Il riconoscimento delle procedure di insolvenza da parte degli Stati membri dell’Unione Europea

15 Marzo 2024

Uno Stato membro può rifiutarsi di riconoscere una procedura di insolvenza aperta in un altro Stato membro se il suo riconoscimento può produrre effetti palesemente contrari all’ordine pubblico, ed in particolare ai principi fondamentali o ai diritti e alle libertà personali sanciti dalla costituzione.

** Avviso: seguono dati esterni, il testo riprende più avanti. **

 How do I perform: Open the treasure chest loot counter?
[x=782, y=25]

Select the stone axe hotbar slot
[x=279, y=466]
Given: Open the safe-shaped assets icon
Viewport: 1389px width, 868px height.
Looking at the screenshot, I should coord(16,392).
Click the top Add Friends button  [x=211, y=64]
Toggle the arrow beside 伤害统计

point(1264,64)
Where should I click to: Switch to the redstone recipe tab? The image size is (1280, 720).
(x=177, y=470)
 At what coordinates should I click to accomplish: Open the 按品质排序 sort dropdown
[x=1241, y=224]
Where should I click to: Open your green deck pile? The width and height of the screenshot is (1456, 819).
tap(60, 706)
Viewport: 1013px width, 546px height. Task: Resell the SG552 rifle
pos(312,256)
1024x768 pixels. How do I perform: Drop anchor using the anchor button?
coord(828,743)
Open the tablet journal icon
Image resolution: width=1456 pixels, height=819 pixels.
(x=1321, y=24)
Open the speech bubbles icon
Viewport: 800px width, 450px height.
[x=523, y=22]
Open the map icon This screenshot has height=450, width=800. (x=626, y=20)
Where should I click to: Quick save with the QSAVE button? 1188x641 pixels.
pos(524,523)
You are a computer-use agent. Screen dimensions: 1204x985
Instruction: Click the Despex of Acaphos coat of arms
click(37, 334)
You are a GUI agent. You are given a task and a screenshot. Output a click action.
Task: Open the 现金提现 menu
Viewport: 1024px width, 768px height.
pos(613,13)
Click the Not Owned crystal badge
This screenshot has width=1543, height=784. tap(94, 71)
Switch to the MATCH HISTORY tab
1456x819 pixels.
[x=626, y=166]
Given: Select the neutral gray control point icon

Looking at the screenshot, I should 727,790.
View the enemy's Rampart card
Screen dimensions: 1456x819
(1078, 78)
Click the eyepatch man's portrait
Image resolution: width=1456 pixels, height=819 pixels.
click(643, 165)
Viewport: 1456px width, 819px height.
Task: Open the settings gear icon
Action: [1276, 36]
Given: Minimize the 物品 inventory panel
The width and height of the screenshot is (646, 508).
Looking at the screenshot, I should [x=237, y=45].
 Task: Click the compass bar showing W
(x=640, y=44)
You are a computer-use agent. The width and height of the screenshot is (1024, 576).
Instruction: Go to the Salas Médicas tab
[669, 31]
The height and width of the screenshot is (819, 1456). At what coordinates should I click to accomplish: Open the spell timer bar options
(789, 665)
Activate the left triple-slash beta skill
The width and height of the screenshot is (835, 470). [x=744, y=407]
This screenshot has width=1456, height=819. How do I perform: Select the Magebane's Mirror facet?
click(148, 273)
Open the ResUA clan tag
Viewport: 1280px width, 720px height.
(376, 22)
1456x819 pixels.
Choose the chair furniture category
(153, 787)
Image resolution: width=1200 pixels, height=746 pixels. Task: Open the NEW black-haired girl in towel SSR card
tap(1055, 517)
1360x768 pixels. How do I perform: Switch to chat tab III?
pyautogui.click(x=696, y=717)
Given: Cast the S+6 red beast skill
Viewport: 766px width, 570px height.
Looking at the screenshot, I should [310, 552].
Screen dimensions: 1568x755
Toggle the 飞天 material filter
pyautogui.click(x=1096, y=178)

La normativa europea prevede un meccanismo automatico di riconoscimento delle procedure di insolvenza tra i vari Stati. L'art. 19 del Reg. UE n. 848/2015 stabilisce, infatti, che la decisione di apertura della procedura di insolvenza da parte di un giudice di uno Stato membro è riconosciuta in tutti gli altri Stati membri dal momento in cui essa produce effetto nello Stato di apertura. E ciò anche quando un debitore, per la sua qualità, non può essere assoggettato a una procedura di insolvenza negli altri Stati membri. Inoltre, lo stesso articolo prevede che il riconoscimento di una procedura principale non impedisce l'apertura di una procedura secondaria in un altro Stato membro, se nello Stato membro il debitore possiede una dipendenza (cfr. anche Cass., sez. un., 17 novembre 2017, n. 27280). L' automatismo ha alla sua base il principio di fiducia reciproca sul quale poggia l'immediato riconoscimento della decisione.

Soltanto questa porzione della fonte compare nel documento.